There are quite a lot of choices available for fast-growing trees, but few are as beautiful or interesting as the Dawn Redwood. This tree comes from China and just 60 years ago it was thought to have been extinct for millions of years. Its discovery caused a sensation and when it turned out to be a tree that was not only stunningly beautiful but fast growing and tolerant of a wide variety of conditions it soon became a ‘must have’ for many gardeners. Since it is a large tree it is not suitable for small gardens, but if you have a larger garden or property – especially one with a pond, stream or just damp areas – this is an ideal tree to plant. It is tolerant of air pollution and urban conditions too, so it can on city properties too. It also makes a beautiful bonsai tree.
Our Dawn Redwoods are grown from seed taken from the original trees brought back from China, so they are true to the form and type of this fascinating living fossil. We constantly receive new stock, but because of high demand for this special plant shortages can occur. Order your Dawn Redwood now to avoid missing out on this amazing tree.
Growing Dawn Redwood Trees
The Dawn Redwood makes a spectacular single specimen tree or planted in a small group of 3, 5 or 7 trees if space is available. It can also be planted in a row as a beautiful screen or wind-break and can even be clipped into an amazing soft hedge of any height needed. It looks especially effective beside water, so it is an ideal choice if you live on a stream, river or lake. Because it grows 2 feet a year you will not have long to wait for this tree to reach a good size. Another benefit is that it has no pest or diseases it is a very low maintenance tree.
Size and Appearance
The Dawn Redwood is a close relative of the Giant Redwoods found in California, but it does not reach their enormous size. It grows as much as 2 feet a year to quickly become a tree that is 70 to 100 feet tall, but only 15 to 25 feet wide. Like many other needle-trees, it has a strong central trunk with smaller branches growing to the sides, so it makes a tall conical tree. The needles are very soft to the touch and almost fern-like. They are arranged in two rows on small twigs that drop with the leaves in fall. The foliage is a soft light-green in spring when it first appears, turning darker green in summer. In fall the tree is a beautiful sight when the leaves turn shades of bronzy-red before falling.

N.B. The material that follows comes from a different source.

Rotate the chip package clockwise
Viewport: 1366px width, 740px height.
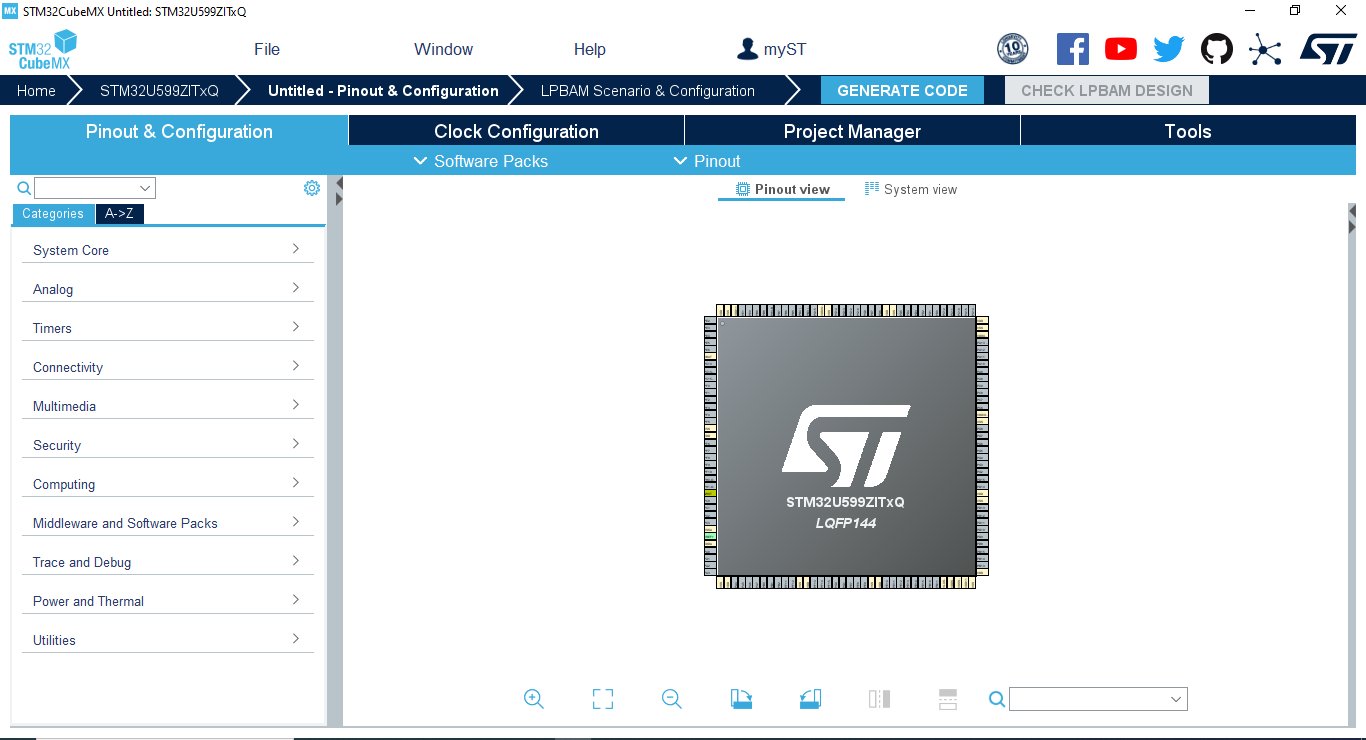(x=740, y=699)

The trunk is straight and as the tree becomes older it flares out at the base and develops attractive ridges, looking like columns growing together. The bark is a soft beige-brown color and slightly flaky. The lower branches are retained for a long time, unless the tree is shaded, but they can be pruned off for clearance if needed. Small cones less than an inch long are produced by older trees.
Planting and Initial Care
To plant your Dawn Redwood tree, choose a suitable spot with enough space for the tree to mature. Allow 12 to 15 feet clearance from buildings and walls and plant well clear of overhead power and telephone lines. If planting in a group, allow 15 to 20 feet between each plant if you want to keep the lower branches growing. For a hedge, space the plants 6 feet apart.
The tree requires full sun for at least 6 to 8 hours of the day and continuous full sun is preferred. Add some organic material to the planting area to give your tree a good start. Dig a hole three times wider than the pot, but about the same depth and place your tree so that the final soil level will be the same as it was in the pot. Replace most of the soil around the roots and firm it down well. Fill the planting hole with water and when it has all drained away replace the rest of the soil. Water your new tree once a week during the first year and then only when the soil begins to become dry. If you have planted your tree in damp soil it will rarely if ever need watering.
History and Origins of the Dawn Redwood
Everyone is familiar with the Redwood trees of California and many people will have seen those forest giants. Today they exist in very limited areas and of the three known species, one, the Dawn Redwood, Metasequoia glyptostroboides, was only known from fossils. 50 million years ago the world was a very different place. North American was like Florida today almost to the North Pole. Those warm northern areas were covered in Dawn Redwoods, which dropped their leaves during the Arctic dark period even though it was not especially cold.
It was thought that this species became extinct when the climate became colder, and there are many fossils of these trees found all over the Arctic. In the 1940’s a small group of Dawn Redwoods was discovered in south-west China and in 1947 the Arnold Arboretum of Harvard University brought seeds back to America. Those seedlings were distributed around the world and caused a sensation as ‘living fossils’. Their beauty was also soon appreciated by gardeners, making this a popular large tree as well as an interesting curiosity to grow in your garden. Several thousand trees have since been discovered growing wild in remote areas of China.